(Dataset entries)
#####

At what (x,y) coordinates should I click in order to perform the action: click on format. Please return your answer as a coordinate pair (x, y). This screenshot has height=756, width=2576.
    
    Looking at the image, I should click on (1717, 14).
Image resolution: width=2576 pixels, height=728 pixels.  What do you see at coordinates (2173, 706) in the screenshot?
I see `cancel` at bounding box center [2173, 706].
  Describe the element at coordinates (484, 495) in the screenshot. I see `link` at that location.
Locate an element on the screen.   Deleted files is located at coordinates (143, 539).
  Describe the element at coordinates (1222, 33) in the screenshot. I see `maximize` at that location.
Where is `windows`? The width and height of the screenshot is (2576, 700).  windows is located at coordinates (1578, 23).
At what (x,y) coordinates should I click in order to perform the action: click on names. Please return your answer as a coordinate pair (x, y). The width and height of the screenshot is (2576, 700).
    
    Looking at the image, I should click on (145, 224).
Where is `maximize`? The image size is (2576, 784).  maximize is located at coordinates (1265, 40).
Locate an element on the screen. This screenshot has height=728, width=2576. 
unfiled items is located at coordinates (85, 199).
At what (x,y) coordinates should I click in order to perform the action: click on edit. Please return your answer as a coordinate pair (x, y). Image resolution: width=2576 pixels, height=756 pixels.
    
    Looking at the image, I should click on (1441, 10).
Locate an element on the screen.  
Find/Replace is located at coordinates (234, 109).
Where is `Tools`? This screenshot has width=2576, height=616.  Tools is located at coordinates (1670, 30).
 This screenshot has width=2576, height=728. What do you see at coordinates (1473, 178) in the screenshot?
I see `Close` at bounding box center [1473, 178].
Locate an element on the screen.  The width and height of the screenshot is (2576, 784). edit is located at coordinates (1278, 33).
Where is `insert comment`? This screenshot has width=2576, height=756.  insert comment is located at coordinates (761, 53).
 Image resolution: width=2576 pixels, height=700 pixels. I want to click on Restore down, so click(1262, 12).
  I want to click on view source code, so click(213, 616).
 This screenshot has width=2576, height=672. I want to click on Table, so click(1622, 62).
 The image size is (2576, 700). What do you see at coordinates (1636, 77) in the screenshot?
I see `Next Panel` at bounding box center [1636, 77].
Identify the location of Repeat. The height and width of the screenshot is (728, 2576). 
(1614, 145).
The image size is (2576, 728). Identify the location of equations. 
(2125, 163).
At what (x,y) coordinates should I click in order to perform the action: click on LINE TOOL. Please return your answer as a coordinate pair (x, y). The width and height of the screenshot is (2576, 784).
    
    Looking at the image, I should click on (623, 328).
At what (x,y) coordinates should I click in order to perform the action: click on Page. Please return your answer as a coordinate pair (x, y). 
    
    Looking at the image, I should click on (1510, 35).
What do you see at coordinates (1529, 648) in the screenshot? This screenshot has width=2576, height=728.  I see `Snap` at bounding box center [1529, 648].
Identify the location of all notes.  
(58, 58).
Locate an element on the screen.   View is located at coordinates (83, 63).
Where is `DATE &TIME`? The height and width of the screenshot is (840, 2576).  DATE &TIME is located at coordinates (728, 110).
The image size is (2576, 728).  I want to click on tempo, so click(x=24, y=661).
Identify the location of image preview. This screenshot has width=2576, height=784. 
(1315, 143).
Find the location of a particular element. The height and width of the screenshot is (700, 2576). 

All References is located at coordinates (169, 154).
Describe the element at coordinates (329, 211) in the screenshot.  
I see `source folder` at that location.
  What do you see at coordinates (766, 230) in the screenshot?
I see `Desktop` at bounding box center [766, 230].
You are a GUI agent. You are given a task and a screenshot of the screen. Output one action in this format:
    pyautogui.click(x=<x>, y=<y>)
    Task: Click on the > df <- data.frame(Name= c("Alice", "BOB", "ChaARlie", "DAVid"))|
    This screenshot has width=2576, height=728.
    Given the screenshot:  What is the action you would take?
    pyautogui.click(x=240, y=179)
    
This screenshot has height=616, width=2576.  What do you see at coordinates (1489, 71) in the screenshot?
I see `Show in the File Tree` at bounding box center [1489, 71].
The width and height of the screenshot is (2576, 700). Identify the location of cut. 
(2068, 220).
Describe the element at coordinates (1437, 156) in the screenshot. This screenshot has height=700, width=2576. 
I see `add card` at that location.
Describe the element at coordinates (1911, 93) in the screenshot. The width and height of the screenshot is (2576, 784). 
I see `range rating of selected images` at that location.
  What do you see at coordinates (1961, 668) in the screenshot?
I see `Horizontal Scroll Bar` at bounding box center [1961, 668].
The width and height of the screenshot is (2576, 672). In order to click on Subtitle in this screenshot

#####

* _Aim_: Rewrite the listing above, replacing "At what (x,y) coordinates should I click" with "Which (x,y) coordinates should I click" throughout and leaving everything else unchanged.

* _Written reply_:
Which (x,y) coordinates should I click in order to perform the action: click on format. Please return your answer as a coordinate pair (x, y). This screenshot has height=756, width=2576.
    
    Looking at the image, I should click on (1717, 14).
Image resolution: width=2576 pixels, height=728 pixels.  What do you see at coordinates (2173, 706) in the screenshot?
I see `cancel` at bounding box center [2173, 706].
  Describe the element at coordinates (484, 495) in the screenshot. I see `link` at that location.
Locate an element on the screen.   Deleted files is located at coordinates (143, 539).
  Describe the element at coordinates (1222, 33) in the screenshot. I see `maximize` at that location.
Where is `windows`? The width and height of the screenshot is (2576, 700).  windows is located at coordinates (1578, 23).
Which (x,y) coordinates should I click in order to perform the action: click on names. Please return your answer as a coordinate pair (x, y). The width and height of the screenshot is (2576, 700).
    
    Looking at the image, I should click on (145, 224).
Where is `maximize`? The image size is (2576, 784).  maximize is located at coordinates (1265, 40).
Locate an element on the screen. This screenshot has height=728, width=2576. 
unfiled items is located at coordinates (85, 199).
Which (x,y) coordinates should I click in order to perform the action: click on edit. Please return your answer as a coordinate pair (x, y). Image resolution: width=2576 pixels, height=756 pixels.
    
    Looking at the image, I should click on (1441, 10).
Locate an element on the screen.  
Find/Replace is located at coordinates (234, 109).
Where is `Tools`? This screenshot has width=2576, height=616.  Tools is located at coordinates (1670, 30).
 This screenshot has width=2576, height=728. What do you see at coordinates (1473, 178) in the screenshot?
I see `Close` at bounding box center [1473, 178].
Locate an element on the screen.  The width and height of the screenshot is (2576, 784). edit is located at coordinates (1278, 33).
Where is `insert comment`? This screenshot has width=2576, height=756.  insert comment is located at coordinates (761, 53).
 Image resolution: width=2576 pixels, height=700 pixels. I want to click on Restore down, so click(1262, 12).
  I want to click on view source code, so click(213, 616).
 This screenshot has width=2576, height=672. I want to click on Table, so click(1622, 62).
 The image size is (2576, 700). What do you see at coordinates (1636, 77) in the screenshot?
I see `Next Panel` at bounding box center [1636, 77].
Identify the location of Repeat. The height and width of the screenshot is (728, 2576). 
(1614, 145).
The image size is (2576, 728). Identify the location of equations. 
(2125, 163).
Which (x,y) coordinates should I click in order to perform the action: click on LINE TOOL. Please return your answer as a coordinate pair (x, y). The width and height of the screenshot is (2576, 784).
    
    Looking at the image, I should click on (623, 328).
Which (x,y) coordinates should I click in order to perform the action: click on Page. Please return your answer as a coordinate pair (x, y). 
    
    Looking at the image, I should click on (1510, 35).
What do you see at coordinates (1529, 648) in the screenshot? This screenshot has width=2576, height=728.  I see `Snap` at bounding box center [1529, 648].
Identify the location of all notes.  
(58, 58).
Locate an element on the screen.   View is located at coordinates (83, 63).
Where is `DATE &TIME`? The height and width of the screenshot is (840, 2576).  DATE &TIME is located at coordinates (728, 110).
The image size is (2576, 728).  I want to click on tempo, so click(x=24, y=661).
Identify the location of image preview. This screenshot has width=2576, height=784. 
(1315, 143).
Find the location of a particular element. The height and width of the screenshot is (700, 2576). 

All References is located at coordinates (169, 154).
Describe the element at coordinates (329, 211) in the screenshot.  
I see `source folder` at that location.
  What do you see at coordinates (766, 230) in the screenshot?
I see `Desktop` at bounding box center [766, 230].
You are a GUI agent. You are given a task and a screenshot of the screen. Output one action in this format:
    pyautogui.click(x=<x>, y=<y>)
    Task: Click on the > df <- data.frame(Name= c("Alice", "BOB", "ChaARlie", "DAVid"))|
    This screenshot has width=2576, height=728.
    Given the screenshot:  What is the action you would take?
    pyautogui.click(x=240, y=179)
    
This screenshot has height=616, width=2576.  What do you see at coordinates (1489, 71) in the screenshot?
I see `Show in the File Tree` at bounding box center [1489, 71].
The width and height of the screenshot is (2576, 700). Identify the location of cut. 
(2068, 220).
Describe the element at coordinates (1437, 156) in the screenshot. This screenshot has height=700, width=2576. 
I see `add card` at that location.
Describe the element at coordinates (1911, 93) in the screenshot. The width and height of the screenshot is (2576, 784). 
I see `range rating of selected images` at that location.
  What do you see at coordinates (1961, 668) in the screenshot?
I see `Horizontal Scroll Bar` at bounding box center [1961, 668].
The width and height of the screenshot is (2576, 672). In order to click on Subtitle in this screenshot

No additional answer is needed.